▶ TEXT PASSAGE:
= = = =
Yes, it was presented by you. You are the *only one* who has
associated this problem with grub's internal passwords, tied to your
deductions about a memory of how this used to work. But that's a
different password storage and handling entirely. It has to be
separate for a whole stack of security and maintenance reasons: one
cracked or corrupted OS image should not provide "init=/bin/sh" and
other access to all the other operating systems that may be accessible
from grub.

The login being requested when fsck failed. is the normal root
password out of /etc/passwd, /etc/shadow, or other network based
authentication mechanisms. And since your disk is demonstrably corrupt
at this point due to that power failure, the state of /etc/shadow (the
likely repository) is indeterminate, as is the state of the normal
login utilities for /bin/sh and /bin/login.
= = = =
▶ GIVEN ENTRIES:
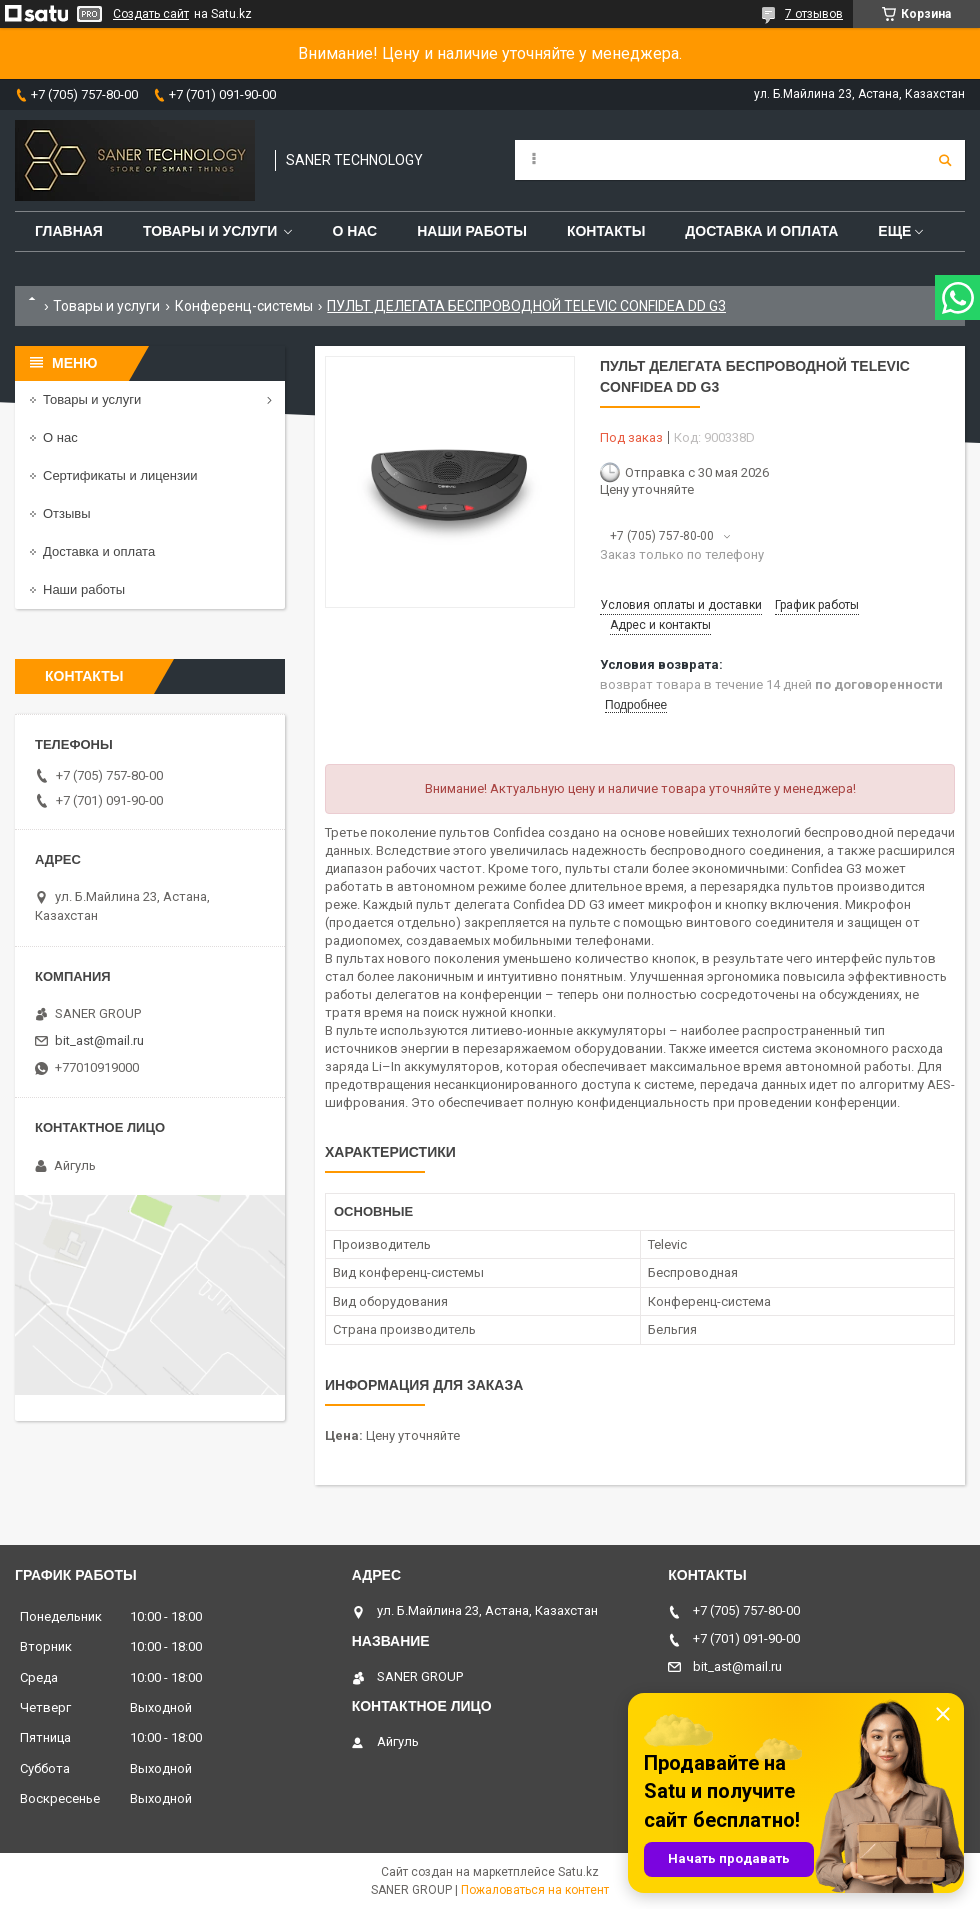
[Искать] (945, 160)
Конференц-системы (244, 306)
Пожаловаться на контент (535, 1890)
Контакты (606, 231)
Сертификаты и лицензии (120, 475)
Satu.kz (578, 1872)
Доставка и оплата (761, 231)
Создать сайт (151, 14)
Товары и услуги (210, 231)
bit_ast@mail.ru (99, 1040)
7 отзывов (814, 14)
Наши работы (472, 231)
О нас (354, 231)
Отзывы (67, 513)
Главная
= = = =
▶ DIRECTIVES:
1. Answer each of these from the text about grub passwords, one line each:
(a) What example of access should one cracked or corrupted OS image not provide to the other operating systems reachable from grub?
(b) Where does the root password that is asked for when fsck fails come from?
(c) What made the disk corrupt?
2. Write the next part of the text about grub passwords, picking up right after its final sentence.

▶ ANSWERS FOR THE TASKS:
1.
(a) "init=/bin/sh"
(b) From /etc/passwd, /etc/shadow, or other network based authentication mechanisms.
(c) A power failure.

2.
The problem with the login screen is easy to test. Just add a line to
/etc/fstab, something like this:

      /dev/sdf1       /mnt/test             ext4     defaults     0 2

Then reboot. Grub will perform some sleight of hand to gain access to
the "/" partition and gain access to the OS startup tools, /etc/fstab
will be parsed, fsck will fail (as it did for your "/" partition), and
grub will give "init" the "-b" option to summon the "/sbin/sulogin"
program. The init and sulogin handling is documented in the sulogin
man page.

Then you can verify that it was *not* grub, or a software bug, but
rather your corrupted disk causing the mishandled password entry
problems you encountered (which is my theory).